WORK REQUIRED
Reproduce the part of the entries that opens with the line containing "Click the red" and closes with the line containing "This screenshot has height=500, width=1000.", both of those lines included, and nothing else.

SUPPLIED DATA
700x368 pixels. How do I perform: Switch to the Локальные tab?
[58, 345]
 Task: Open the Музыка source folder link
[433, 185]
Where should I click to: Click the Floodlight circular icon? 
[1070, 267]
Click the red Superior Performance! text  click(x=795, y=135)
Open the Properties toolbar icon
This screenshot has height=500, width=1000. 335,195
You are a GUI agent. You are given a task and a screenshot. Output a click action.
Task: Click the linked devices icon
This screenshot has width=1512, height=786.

---

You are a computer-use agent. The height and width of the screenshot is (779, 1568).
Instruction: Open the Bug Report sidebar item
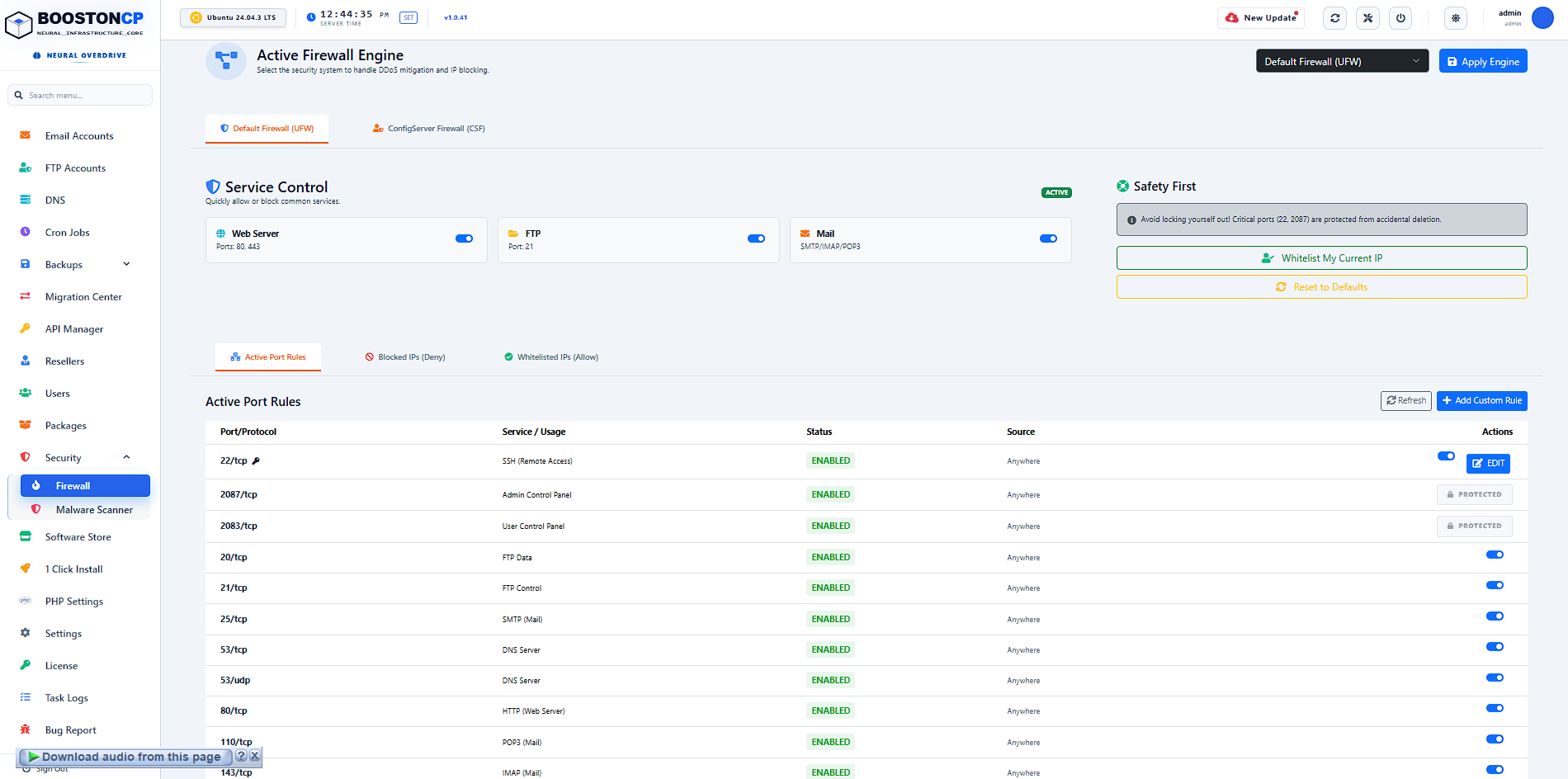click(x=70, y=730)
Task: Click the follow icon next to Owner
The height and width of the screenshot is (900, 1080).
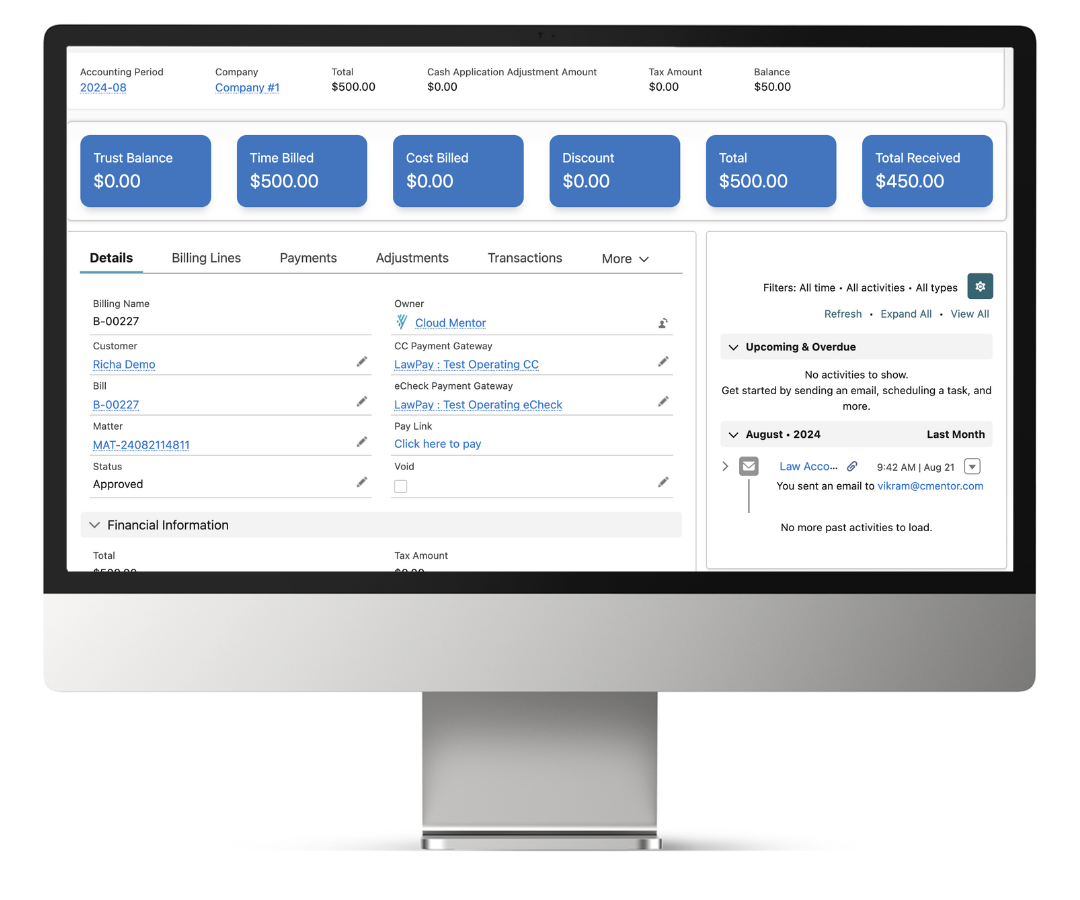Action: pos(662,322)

* * *

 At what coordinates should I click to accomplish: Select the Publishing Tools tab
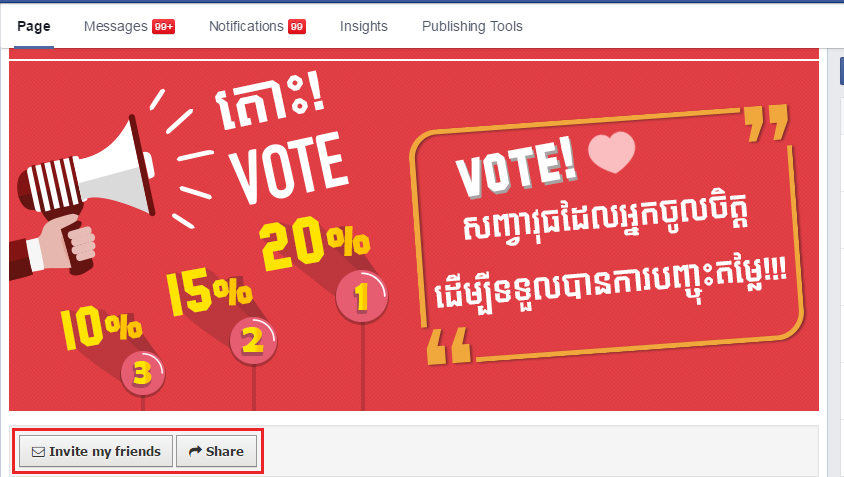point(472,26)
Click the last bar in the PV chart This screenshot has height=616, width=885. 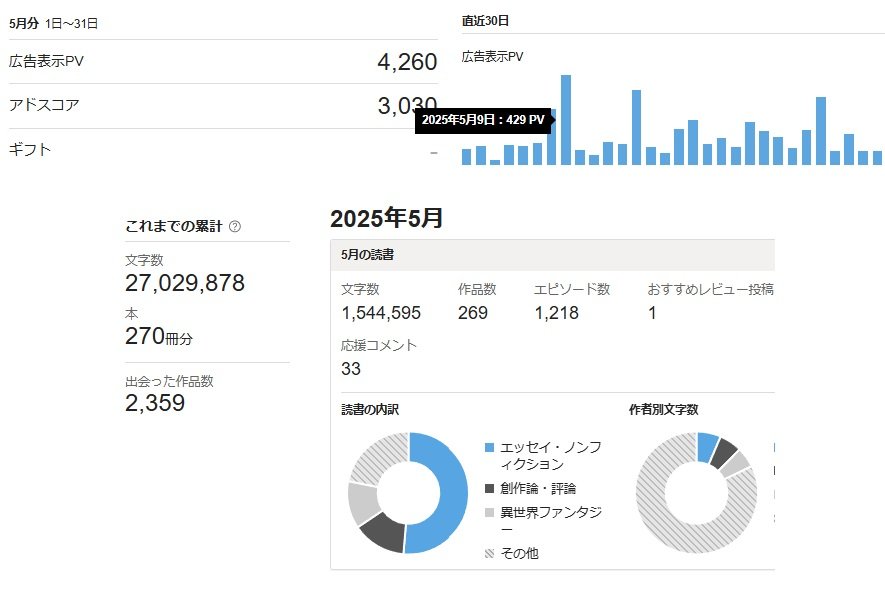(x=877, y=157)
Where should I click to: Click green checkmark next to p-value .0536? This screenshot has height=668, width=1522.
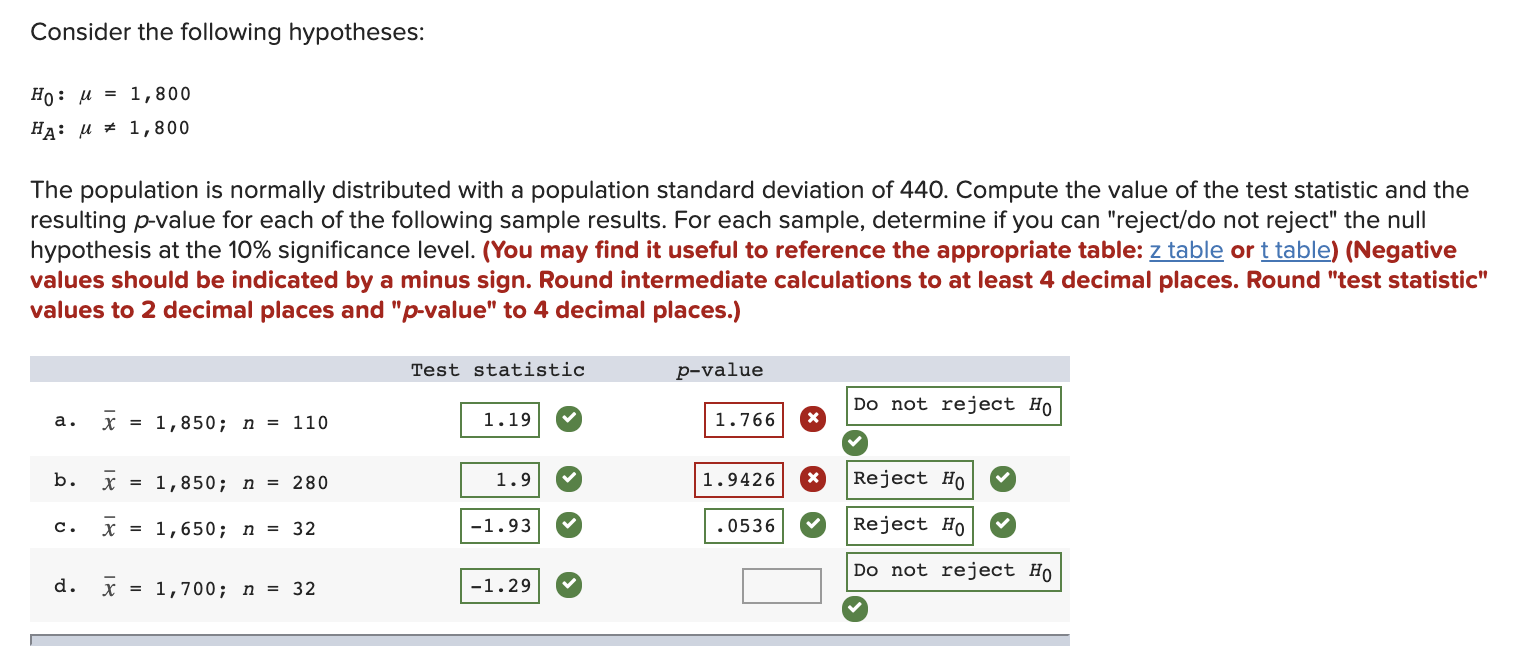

RESPONSE
Click the red Superior Performance! text  click(x=795, y=135)
Open the Properties toolbar icon
This screenshot has height=500, width=1000. 335,195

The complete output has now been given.